### WHAT YOU NEED TO DO
With pictures left out, retype exactly the lines from the one containing "You are a GUI" through the final line of the entries.

### EXERCISE DATA
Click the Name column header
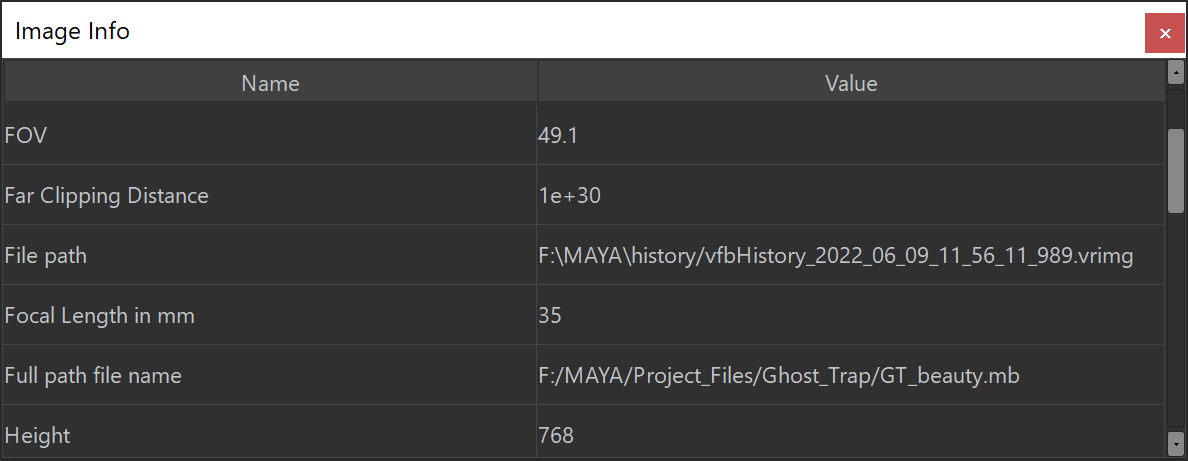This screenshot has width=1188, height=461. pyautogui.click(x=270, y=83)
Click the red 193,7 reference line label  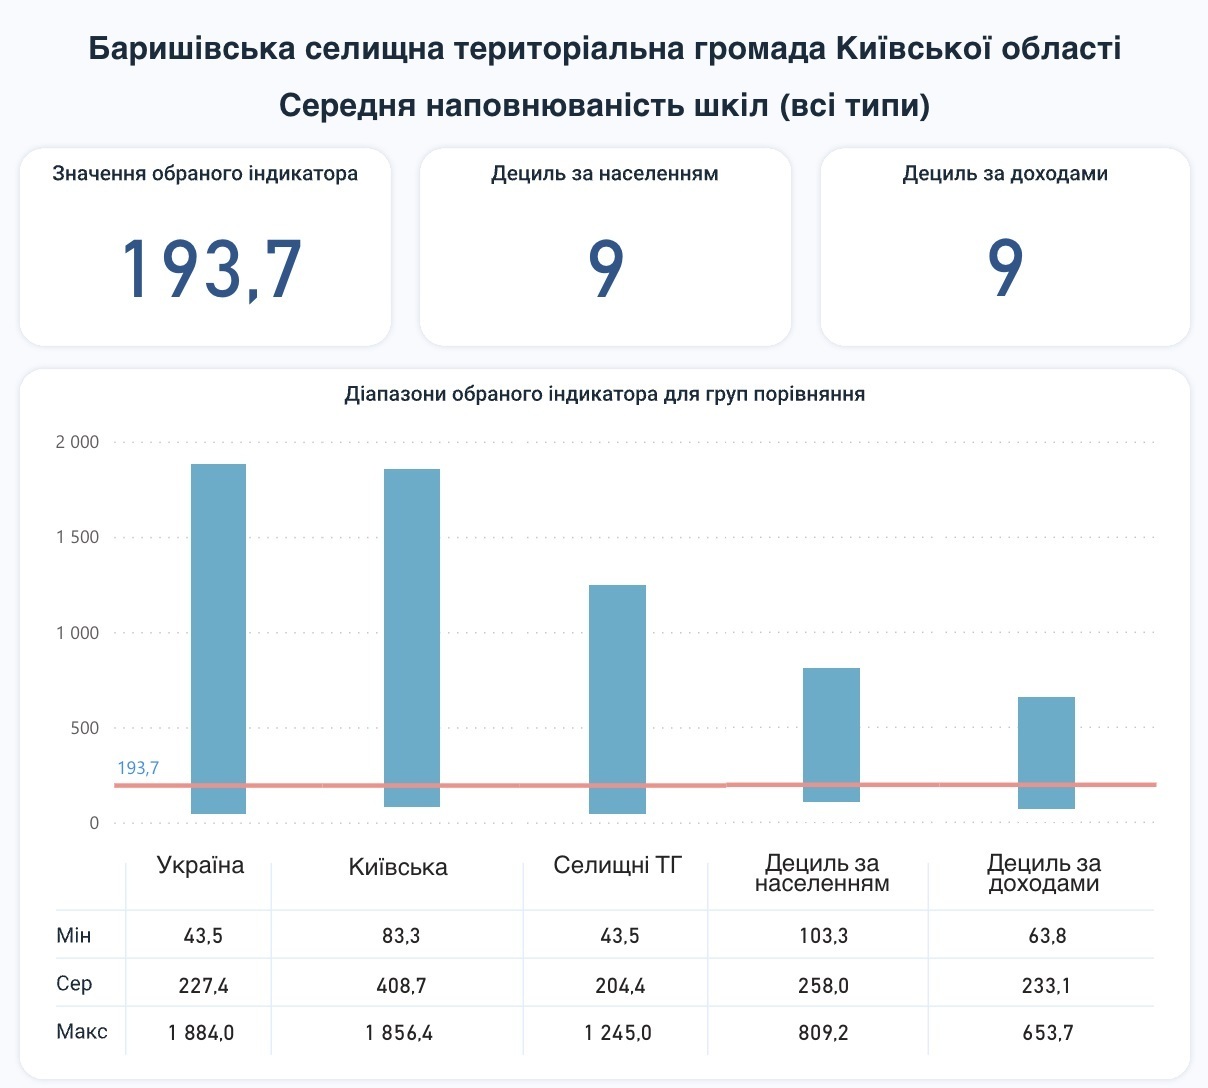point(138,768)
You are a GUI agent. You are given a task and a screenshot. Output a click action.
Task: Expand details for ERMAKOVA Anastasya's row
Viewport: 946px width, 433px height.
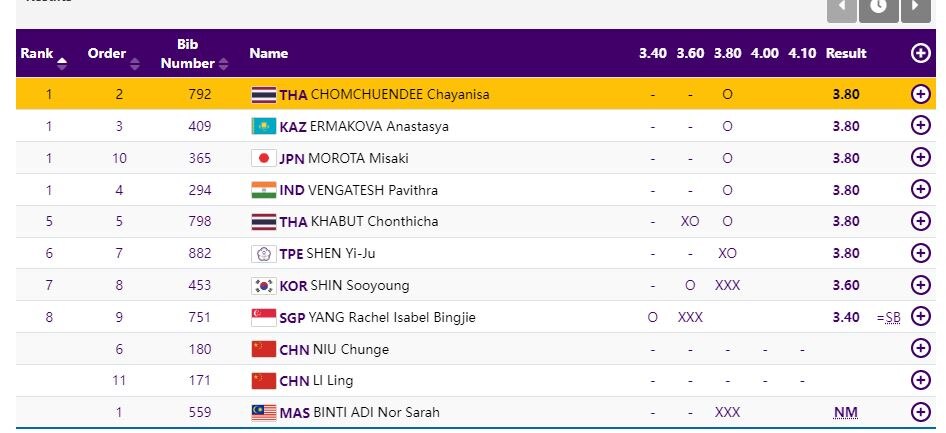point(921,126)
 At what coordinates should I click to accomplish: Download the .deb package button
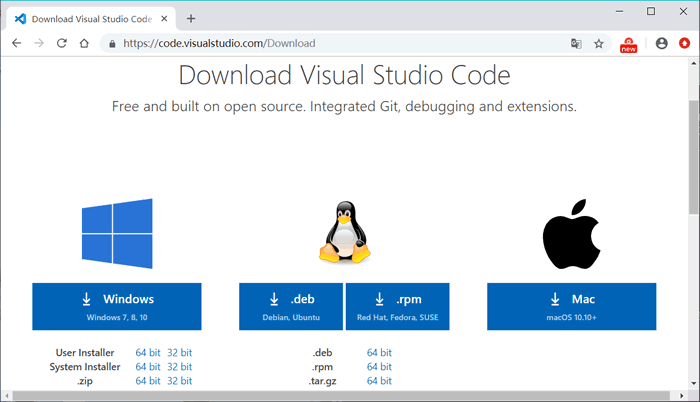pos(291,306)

### RESPONSE
You are a GUI agent. You are given a task and a screenshot. Output a click action.
Task: Expand details for ERMAKOVA Anastasya's row
Viewport: 946px width, 433px height.
point(921,126)
 At what coordinates should I click to accomplish: Download the .deb package button
pos(291,306)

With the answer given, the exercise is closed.